● GOAL OF THE EXERCISE
Copy out the listing below with every "Identify the location of" replaced by "Give the position of", leaving the rest unchanged.

● RECORDS FOR PROCESSING
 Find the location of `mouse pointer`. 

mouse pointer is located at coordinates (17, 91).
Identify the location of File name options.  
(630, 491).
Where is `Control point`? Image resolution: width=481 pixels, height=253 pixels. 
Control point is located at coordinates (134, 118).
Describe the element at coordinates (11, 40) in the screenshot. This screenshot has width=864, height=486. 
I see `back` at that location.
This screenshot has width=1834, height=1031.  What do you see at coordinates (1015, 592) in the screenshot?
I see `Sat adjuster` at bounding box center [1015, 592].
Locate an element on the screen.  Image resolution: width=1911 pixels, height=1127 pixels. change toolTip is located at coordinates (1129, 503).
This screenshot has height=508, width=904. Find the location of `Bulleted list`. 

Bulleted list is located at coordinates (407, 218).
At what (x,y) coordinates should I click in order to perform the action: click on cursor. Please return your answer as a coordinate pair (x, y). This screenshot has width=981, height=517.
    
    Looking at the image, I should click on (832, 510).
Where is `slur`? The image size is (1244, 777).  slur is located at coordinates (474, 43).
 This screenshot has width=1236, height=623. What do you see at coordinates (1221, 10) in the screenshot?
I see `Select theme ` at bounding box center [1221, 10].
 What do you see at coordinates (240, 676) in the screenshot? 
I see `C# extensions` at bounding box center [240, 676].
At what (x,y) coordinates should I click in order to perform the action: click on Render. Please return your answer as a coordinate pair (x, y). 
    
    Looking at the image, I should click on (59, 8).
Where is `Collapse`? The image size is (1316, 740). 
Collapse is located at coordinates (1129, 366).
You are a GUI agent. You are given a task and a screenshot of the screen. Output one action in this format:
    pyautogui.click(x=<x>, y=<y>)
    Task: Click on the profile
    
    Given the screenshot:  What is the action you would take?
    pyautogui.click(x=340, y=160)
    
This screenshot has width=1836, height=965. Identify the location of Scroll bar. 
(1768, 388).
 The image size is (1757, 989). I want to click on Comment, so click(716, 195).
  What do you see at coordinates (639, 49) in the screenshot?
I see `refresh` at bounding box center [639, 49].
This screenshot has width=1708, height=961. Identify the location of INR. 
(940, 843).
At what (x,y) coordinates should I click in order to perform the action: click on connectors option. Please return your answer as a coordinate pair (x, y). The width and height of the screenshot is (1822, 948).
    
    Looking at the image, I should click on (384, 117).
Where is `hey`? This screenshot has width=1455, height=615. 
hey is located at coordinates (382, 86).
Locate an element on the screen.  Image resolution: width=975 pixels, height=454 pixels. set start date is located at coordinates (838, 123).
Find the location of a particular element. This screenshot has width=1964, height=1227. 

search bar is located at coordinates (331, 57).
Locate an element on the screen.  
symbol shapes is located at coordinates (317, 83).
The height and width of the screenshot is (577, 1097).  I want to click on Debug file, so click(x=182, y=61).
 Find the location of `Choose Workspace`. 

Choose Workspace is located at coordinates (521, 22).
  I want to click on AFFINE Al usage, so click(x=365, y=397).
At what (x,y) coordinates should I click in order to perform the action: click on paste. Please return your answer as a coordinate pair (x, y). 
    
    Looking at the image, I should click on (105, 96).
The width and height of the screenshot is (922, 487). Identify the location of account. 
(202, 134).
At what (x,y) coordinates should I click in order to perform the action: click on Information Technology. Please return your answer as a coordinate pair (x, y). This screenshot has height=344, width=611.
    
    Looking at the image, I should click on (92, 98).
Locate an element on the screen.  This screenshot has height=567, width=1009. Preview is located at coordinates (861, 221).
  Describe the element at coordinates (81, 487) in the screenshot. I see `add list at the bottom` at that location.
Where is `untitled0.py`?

● THE RESULT
 Find the location of `mouse pointer`. 

mouse pointer is located at coordinates (17, 91).
Give the position of File name options.  
(630, 491).
Where is `Control point`? Image resolution: width=481 pixels, height=253 pixels. 
Control point is located at coordinates (134, 118).
Describe the element at coordinates (11, 40) in the screenshot. This screenshot has width=864, height=486. 
I see `back` at that location.
This screenshot has width=1834, height=1031.  What do you see at coordinates (1015, 592) in the screenshot?
I see `Sat adjuster` at bounding box center [1015, 592].
Locate an element on the screen.  Image resolution: width=1911 pixels, height=1127 pixels. change toolTip is located at coordinates (1129, 503).
This screenshot has height=508, width=904. Find the location of `Bulleted list`. 

Bulleted list is located at coordinates (407, 218).
At what (x,y) coordinates should I click in order to perform the action: click on cursor. Please return your answer as a coordinate pair (x, y). This screenshot has width=981, height=517.
    
    Looking at the image, I should click on (832, 510).
Where is `slur`? The image size is (1244, 777).  slur is located at coordinates (474, 43).
 This screenshot has width=1236, height=623. What do you see at coordinates (1221, 10) in the screenshot?
I see `Select theme ` at bounding box center [1221, 10].
 What do you see at coordinates (240, 676) in the screenshot? 
I see `C# extensions` at bounding box center [240, 676].
At what (x,y) coordinates should I click in order to perform the action: click on Render. Please return your answer as a coordinate pair (x, y). 
    
    Looking at the image, I should click on (59, 8).
Where is `Collapse`? The image size is (1316, 740). 
Collapse is located at coordinates (1129, 366).
You are a GUI agent. You are given a task and a screenshot of the screen. Output one action in this format:
    pyautogui.click(x=<x>, y=<y>)
    Task: Click on the profile
    
    Given the screenshot:  What is the action you would take?
    pyautogui.click(x=340, y=160)
    
This screenshot has width=1836, height=965. Give the position of Scroll bar. 
(1768, 388).
 The image size is (1757, 989). I want to click on Comment, so click(716, 195).
  What do you see at coordinates (639, 49) in the screenshot?
I see `refresh` at bounding box center [639, 49].
This screenshot has width=1708, height=961. Give the position of INR. 
(940, 843).
At what (x,y) coordinates should I click in order to perform the action: click on connectors option. Please return your answer as a coordinate pair (x, y). The width and height of the screenshot is (1822, 948).
    
    Looking at the image, I should click on (384, 117).
Where is `hey`? This screenshot has width=1455, height=615. 
hey is located at coordinates (382, 86).
Locate an element on the screen.  Image resolution: width=975 pixels, height=454 pixels. set start date is located at coordinates (838, 123).
Find the location of a particular element. This screenshot has width=1964, height=1227. 

search bar is located at coordinates (331, 57).
Locate an element on the screen.  
symbol shapes is located at coordinates (317, 83).
The height and width of the screenshot is (577, 1097).  I want to click on Debug file, so click(x=182, y=61).
 Find the location of `Choose Workspace`. 

Choose Workspace is located at coordinates (521, 22).
  I want to click on AFFINE Al usage, so click(x=365, y=397).
At what (x,y) coordinates should I click in order to perform the action: click on paste. Please return your answer as a coordinate pair (x, y). 
    
    Looking at the image, I should click on (105, 96).
The width and height of the screenshot is (922, 487). Give the position of account. 
(202, 134).
At what (x,y) coordinates should I click in order to perform the action: click on Information Technology. Please return your answer as a coordinate pair (x, y). This screenshot has height=344, width=611.
    
    Looking at the image, I should click on (92, 98).
Locate an element on the screen.  This screenshot has height=567, width=1009. Preview is located at coordinates (861, 221).
  Describe the element at coordinates (81, 487) in the screenshot. I see `add list at the bottom` at that location.
Where is `untitled0.py`?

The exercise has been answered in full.